● What to do
In the material below, the lines from the one containing "The width and height of the screenshot is (2576, 1428)." through the one containing "Expand the Projects" are to be given again exactly, ends included, and no others.

● Exercise materials
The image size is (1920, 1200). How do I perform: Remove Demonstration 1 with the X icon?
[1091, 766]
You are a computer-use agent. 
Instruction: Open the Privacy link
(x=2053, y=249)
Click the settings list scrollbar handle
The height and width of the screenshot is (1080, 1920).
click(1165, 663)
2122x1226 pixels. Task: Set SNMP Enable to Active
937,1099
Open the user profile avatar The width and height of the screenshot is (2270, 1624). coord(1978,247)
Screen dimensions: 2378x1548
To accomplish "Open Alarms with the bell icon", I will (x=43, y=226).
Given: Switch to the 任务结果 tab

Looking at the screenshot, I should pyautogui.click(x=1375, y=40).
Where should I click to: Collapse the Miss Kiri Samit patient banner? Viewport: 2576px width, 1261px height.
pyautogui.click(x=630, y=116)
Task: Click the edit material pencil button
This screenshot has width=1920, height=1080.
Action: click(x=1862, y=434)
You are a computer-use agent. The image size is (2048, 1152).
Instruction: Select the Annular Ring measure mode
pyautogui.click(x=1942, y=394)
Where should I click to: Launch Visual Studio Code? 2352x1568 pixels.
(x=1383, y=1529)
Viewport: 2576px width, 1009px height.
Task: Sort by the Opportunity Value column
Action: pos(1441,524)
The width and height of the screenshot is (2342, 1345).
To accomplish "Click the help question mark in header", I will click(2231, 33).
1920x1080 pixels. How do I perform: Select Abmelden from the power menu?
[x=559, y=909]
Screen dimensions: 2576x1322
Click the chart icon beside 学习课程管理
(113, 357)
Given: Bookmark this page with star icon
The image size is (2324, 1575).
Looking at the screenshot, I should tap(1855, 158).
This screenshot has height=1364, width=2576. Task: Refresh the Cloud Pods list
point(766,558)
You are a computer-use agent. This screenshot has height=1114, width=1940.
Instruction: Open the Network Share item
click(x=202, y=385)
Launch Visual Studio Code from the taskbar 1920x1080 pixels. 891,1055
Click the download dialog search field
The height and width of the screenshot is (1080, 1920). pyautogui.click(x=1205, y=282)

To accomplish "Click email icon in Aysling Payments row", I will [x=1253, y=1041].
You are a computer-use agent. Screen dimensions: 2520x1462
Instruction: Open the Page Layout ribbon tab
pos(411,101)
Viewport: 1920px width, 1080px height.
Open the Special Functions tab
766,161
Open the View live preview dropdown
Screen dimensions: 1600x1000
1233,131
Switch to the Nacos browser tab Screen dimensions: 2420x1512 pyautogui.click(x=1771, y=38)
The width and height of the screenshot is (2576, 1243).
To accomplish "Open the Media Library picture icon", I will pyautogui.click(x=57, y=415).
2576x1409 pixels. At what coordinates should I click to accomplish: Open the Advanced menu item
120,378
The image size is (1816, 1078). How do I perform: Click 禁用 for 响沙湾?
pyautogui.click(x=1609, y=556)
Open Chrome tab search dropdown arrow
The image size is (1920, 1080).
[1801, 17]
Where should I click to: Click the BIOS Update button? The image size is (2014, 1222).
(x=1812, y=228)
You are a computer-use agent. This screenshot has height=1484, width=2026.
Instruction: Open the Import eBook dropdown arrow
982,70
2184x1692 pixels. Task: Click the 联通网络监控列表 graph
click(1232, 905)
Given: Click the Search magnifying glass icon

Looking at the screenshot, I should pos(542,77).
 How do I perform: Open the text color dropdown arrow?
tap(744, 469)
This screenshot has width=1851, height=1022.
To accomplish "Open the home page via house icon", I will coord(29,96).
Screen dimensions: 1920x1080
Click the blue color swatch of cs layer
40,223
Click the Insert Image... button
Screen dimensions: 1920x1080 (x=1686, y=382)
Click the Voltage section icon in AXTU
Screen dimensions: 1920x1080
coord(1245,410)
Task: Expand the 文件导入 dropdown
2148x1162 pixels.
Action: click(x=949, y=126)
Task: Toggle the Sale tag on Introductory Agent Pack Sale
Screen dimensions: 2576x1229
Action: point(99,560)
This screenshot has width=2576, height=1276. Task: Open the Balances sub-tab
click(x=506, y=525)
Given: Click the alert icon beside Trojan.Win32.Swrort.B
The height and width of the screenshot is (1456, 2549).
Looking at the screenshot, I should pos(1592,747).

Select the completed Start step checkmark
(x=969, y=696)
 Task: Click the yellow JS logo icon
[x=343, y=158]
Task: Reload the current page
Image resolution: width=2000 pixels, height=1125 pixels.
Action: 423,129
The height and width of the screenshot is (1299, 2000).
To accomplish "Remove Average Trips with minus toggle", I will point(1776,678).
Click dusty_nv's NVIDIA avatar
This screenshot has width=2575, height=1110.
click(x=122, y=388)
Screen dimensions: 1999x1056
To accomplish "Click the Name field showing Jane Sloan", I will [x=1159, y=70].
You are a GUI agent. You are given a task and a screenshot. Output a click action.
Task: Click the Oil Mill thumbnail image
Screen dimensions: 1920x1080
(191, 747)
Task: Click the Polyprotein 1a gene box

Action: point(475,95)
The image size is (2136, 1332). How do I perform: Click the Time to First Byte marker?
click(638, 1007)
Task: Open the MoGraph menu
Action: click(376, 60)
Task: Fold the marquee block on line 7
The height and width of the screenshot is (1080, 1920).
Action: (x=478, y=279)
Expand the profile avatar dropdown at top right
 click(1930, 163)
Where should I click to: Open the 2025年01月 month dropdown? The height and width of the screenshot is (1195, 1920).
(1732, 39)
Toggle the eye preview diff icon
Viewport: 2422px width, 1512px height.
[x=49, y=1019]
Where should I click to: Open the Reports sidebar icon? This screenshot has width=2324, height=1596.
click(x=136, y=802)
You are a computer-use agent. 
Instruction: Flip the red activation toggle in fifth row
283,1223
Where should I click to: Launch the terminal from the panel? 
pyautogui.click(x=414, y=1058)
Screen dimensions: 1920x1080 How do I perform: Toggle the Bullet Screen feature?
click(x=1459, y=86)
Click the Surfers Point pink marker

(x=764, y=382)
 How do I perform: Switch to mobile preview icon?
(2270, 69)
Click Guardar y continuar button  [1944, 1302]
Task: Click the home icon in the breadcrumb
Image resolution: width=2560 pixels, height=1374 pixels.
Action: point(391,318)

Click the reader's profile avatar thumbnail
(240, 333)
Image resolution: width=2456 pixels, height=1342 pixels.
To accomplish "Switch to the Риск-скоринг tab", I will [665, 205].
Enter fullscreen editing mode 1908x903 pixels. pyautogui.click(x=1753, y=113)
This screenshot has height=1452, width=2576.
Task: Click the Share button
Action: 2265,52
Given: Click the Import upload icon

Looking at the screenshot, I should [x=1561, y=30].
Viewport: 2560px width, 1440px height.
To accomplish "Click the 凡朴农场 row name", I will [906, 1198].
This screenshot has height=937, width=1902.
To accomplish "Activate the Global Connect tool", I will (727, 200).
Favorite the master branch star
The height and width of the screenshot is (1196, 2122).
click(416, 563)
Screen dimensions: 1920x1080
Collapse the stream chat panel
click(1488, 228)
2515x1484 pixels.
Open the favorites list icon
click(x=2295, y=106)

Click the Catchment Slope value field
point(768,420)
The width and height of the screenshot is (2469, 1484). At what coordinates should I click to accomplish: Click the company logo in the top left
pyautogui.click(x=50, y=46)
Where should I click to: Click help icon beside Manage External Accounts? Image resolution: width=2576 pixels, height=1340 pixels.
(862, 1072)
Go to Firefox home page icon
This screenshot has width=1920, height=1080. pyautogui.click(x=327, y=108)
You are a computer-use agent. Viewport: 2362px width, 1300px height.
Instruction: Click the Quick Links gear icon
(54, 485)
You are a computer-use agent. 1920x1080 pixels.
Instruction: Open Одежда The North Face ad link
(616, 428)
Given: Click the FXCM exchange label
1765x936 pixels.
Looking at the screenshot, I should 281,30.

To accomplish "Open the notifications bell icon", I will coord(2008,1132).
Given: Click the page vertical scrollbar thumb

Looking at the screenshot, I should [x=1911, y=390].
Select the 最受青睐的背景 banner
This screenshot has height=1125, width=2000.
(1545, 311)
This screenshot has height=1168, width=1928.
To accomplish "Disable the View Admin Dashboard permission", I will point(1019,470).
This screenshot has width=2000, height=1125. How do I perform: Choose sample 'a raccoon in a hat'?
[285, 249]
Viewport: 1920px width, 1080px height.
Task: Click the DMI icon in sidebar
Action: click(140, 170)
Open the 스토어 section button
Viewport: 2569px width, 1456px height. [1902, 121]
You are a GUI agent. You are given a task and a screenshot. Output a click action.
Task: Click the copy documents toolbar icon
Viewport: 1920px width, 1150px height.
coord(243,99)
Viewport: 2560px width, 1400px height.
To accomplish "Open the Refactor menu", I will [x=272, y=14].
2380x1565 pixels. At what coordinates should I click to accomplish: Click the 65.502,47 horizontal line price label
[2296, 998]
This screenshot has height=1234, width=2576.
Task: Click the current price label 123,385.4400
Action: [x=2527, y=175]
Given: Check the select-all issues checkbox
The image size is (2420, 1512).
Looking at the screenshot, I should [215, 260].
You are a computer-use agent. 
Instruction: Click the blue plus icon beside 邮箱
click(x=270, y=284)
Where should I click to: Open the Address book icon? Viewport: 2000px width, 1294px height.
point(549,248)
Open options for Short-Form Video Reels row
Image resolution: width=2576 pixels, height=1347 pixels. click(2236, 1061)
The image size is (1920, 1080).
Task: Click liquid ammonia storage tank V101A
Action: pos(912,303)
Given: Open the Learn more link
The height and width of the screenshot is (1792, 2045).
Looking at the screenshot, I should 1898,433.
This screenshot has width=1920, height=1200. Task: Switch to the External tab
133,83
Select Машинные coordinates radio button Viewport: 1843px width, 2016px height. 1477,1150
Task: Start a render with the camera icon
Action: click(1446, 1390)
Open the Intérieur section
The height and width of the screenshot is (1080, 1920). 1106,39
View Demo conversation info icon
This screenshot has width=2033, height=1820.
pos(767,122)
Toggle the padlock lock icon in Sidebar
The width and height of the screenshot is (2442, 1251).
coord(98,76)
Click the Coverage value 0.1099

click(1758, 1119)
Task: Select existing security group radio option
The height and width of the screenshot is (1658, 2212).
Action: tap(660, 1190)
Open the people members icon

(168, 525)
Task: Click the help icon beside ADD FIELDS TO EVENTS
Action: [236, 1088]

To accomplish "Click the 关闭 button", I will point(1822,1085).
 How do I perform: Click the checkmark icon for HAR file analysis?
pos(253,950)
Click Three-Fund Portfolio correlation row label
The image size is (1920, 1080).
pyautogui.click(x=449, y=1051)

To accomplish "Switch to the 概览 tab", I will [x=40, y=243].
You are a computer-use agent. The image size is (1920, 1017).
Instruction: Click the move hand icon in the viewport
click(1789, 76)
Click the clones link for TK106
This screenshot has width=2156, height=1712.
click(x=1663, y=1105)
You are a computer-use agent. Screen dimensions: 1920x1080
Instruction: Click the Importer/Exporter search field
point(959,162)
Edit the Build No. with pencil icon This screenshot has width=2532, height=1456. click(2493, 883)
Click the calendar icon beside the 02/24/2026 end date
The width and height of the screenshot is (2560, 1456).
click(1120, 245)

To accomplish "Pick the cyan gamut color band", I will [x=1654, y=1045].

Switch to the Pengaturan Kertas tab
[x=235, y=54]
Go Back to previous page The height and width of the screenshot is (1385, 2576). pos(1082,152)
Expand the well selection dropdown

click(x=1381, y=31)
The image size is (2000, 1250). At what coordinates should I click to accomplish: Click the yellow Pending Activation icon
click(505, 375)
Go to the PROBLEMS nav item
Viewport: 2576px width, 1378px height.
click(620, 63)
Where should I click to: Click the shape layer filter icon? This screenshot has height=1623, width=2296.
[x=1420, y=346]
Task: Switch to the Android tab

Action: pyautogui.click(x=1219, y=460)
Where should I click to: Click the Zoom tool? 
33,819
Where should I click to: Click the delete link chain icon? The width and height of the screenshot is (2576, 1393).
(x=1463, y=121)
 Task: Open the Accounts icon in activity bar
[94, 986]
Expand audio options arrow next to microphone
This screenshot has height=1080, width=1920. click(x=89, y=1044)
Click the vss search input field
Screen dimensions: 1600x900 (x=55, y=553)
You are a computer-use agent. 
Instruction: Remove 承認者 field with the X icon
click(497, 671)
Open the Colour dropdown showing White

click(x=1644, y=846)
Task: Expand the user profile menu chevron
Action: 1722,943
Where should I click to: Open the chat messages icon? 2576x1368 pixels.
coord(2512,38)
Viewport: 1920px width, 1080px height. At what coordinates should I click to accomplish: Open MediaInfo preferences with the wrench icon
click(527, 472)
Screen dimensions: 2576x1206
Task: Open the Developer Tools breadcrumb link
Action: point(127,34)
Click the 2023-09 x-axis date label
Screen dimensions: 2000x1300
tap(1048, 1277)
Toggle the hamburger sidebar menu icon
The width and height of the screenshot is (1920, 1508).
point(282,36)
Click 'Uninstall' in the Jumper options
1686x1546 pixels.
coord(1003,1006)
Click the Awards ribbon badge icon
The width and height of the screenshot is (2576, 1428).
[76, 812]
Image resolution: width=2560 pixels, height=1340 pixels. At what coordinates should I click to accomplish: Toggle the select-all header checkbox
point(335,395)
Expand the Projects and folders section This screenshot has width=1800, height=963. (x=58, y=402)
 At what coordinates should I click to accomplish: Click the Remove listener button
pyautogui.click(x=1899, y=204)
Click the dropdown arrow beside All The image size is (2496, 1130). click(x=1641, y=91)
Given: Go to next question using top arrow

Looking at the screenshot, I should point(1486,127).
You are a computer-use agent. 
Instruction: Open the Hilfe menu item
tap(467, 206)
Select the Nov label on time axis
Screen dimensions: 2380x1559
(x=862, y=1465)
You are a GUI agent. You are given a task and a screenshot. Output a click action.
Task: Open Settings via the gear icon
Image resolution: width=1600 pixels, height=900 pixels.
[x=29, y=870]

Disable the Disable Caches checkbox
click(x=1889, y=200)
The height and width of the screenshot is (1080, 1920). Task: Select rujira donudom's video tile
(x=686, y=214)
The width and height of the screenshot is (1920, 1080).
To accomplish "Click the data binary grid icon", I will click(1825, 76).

● Answer space
The width and height of the screenshot is (2576, 1428).
[76, 812]
Image resolution: width=2560 pixels, height=1340 pixels. At what coordinates should I click to accomplish: Toggle the select-all header checkbox
point(335,395)
Expand the Projects and folders section This screenshot has width=1800, height=963. (x=58, y=402)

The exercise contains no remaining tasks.